Por último a terceira e mais importante pergunta: agora que certamente teremos uma vacina capaz de conter de forma controlada a propagação e a própria existência do vírus, é mais importante saber os resultados dessa própria vacina. Não me refiro aos ‘resultados de eficácia’, por que esses já estarão cumpridos e verificados quando a vacina é finalizada e inoculada na população. Refiro-me ao sucesso ao longo prazo para a erradicação ou não do vírus em si. De reconhecer que pese embora tenhamos um plano de vacinação e venha este a ser aplicado dentro dos tempos definidos e previstos pelo Governo e autoridades competentes, a realidade é que até ao próximo inverno ainda teremos um certo grau de restrição e de contenção. Isto explica-se pela distribuição da vacina. Enquanto uns são vacinados, outros têm de manter o mesmo rigor. Talvez não tão fortemente exigido. Implica também questões logísticas: manutenção e conservação das vacinas, adequação dos recursos para futuros surtos, mobilização de pessoal médico, etc. Para além disso será necessário “descodificar a imunidade da vacina”. Isto significa que a comunidade científica irá determinar a probabilidade reinfecção após a população ter sido vacinada. E durante quanto tempo a “imunidade de grupo” se estenderá. Respostas para as quais provavelmente precisaremos de mais um ano para as obter.
Para concluir, a verdade é que a humanidade neste momento precisa de uma vacina. Precisa dela obrigatoriamente para sobreviver. Por que se até ontem a forma de contenção de um vírus que infetou até à data mais de 74 000 portugueses e que matou antecipadamente e sem necessidade avós e avôs, tios e tias, irmãos e irmãs com a crueldade de não permitir um último contato, a vacina é somente a nossa única salvação. Não só por que as economias dependem disso, bem como a vida individual de cada um, mas porque estamos em presença de um tipo de vírus que potencialmente poder-se-á tornar endémico, ou seja, poderemos conviver com ele para sempre. Como convivemos com o vírus da gripe normal.
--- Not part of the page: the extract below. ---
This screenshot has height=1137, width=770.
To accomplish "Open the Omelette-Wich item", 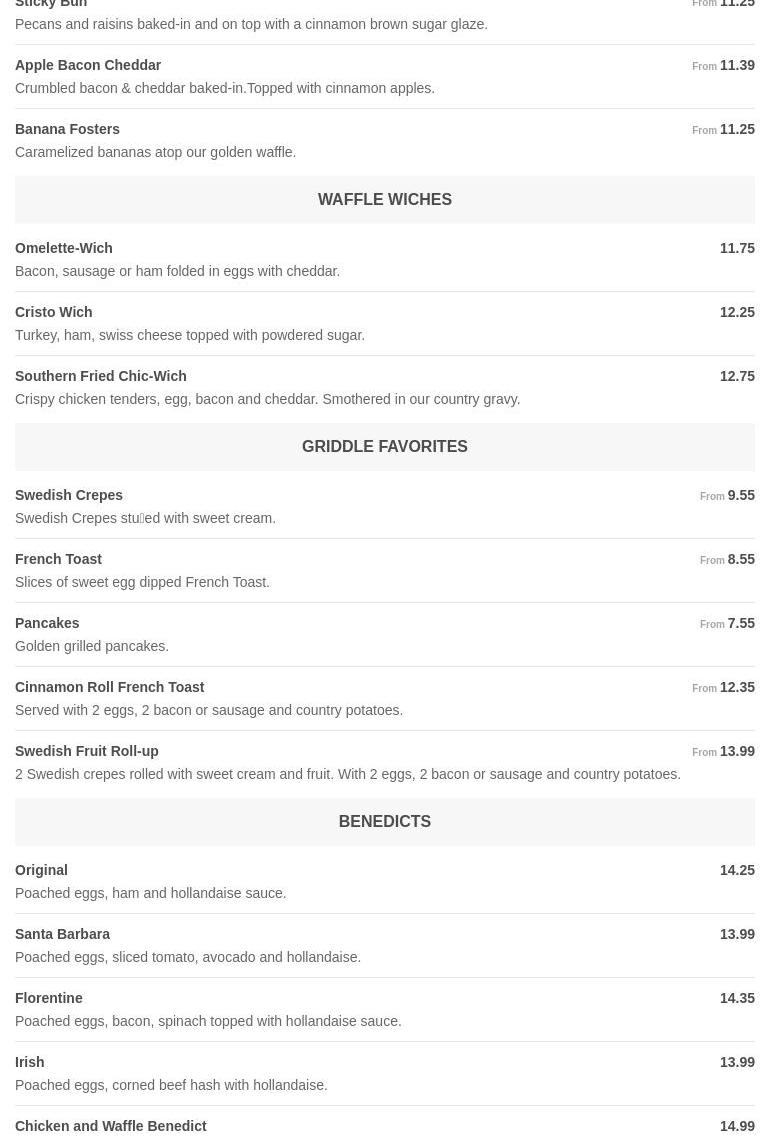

E tal como convivemos com outros vírus (e contra os quais fomos vacinados) talvez o Covid19 não se fique só pelo 19 mas possa ser o Covid20, Covid21, Covid22 …23 …28 …35 …48.
Mas se sossega o espírito de alguns, a vacina em Portugal será gratuita e voluntária e, como trailer da nossa série preferida, vamos poder ver como tudo se desenrola antes de chegar aqui: o Reino Unido irá começar a fazer uso deste progresso da ciência dentro de pouco tempo e mais uma vez, Portugal no seu extremo ocidental à beira mar plantado poderá contemplar de esguelha, como sempre fez, os sucessos ou os infortúnios que ocorrerão no seu mais velho Aliado e então de decidir, como sempre fez, o rumo que quer para a saúde pública dos seus cidadãos.